Abstract
Humans are unique in developing large lexicons as their communication tool. To achieve this, they are able to learn new words rapidly. However, neural bases of this rapid learning, which may be an expression of a more general cognitive mechanism, are not yet understood. To address this, we exposed our subjects to familiar words and novel spoken stimuli in a short passive perceptual learning session and compared automatic brain responses to these items throughout the learning exposure. Initially, we found enhanced activity for known words, indexing the ignition of their underlying memory traces. However, just after 14 min of learning exposure, the novel items exhibited a significant increase in response magnitude matching in size with that to real words. This activation increase, as we would like to propose, reflects rapid mapping of new word forms onto neural representations. Similar to familiar words, the neural activity subserving rapid learning of new word forms was generated in the left-perisylvian language cortex, especially anterior superior-temporal areas. This first report of a neural correlate of rapid learning suggests that our brain may effectively form new neuronal circuits online as it gets exposed to novel patterns in the sensory input.
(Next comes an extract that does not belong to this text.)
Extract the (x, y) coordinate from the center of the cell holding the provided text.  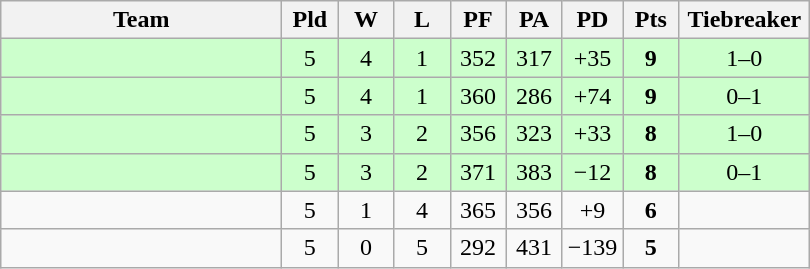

Understanding such fast learning is key to the neurobiological explanation of the human language faculty and learning mechanisms in general.
Introduction
In childhood, a large vocabulary of words is learnt rapidly with multiple words acquired daily; similar processes can take place later in life in second language acquisition. Dubbed “fast mapping” (Carey and Bartlett, 1978), rapid word learning has been explored in numerous behavioral studies over the recent decades (Heibeck and Markman, 1987; Gershkoff-Stowe and Hahn, 2007). While claims of learning just after a single exposure (Dollaghan, 1985) remain controversial, less so are suggestions that some dozens of trials may be sufficient for successful learning with further gain still possible through application of a behavioral routine containing up to 150 exposures within a short learning session (Pittman, 2008). Even more interestingly, while some experiments prompted suggestions of a unique human word-learning mechanism (Waxman and Booth, 2000), others have argued that rapid word learning may efficiently exploit general neurobiological learning mechanisms that are not necessarily language-specific (Markson and Bloom, 1997; Bloom, 2002) and may even be shared with other species (Kaminski et al., 2004).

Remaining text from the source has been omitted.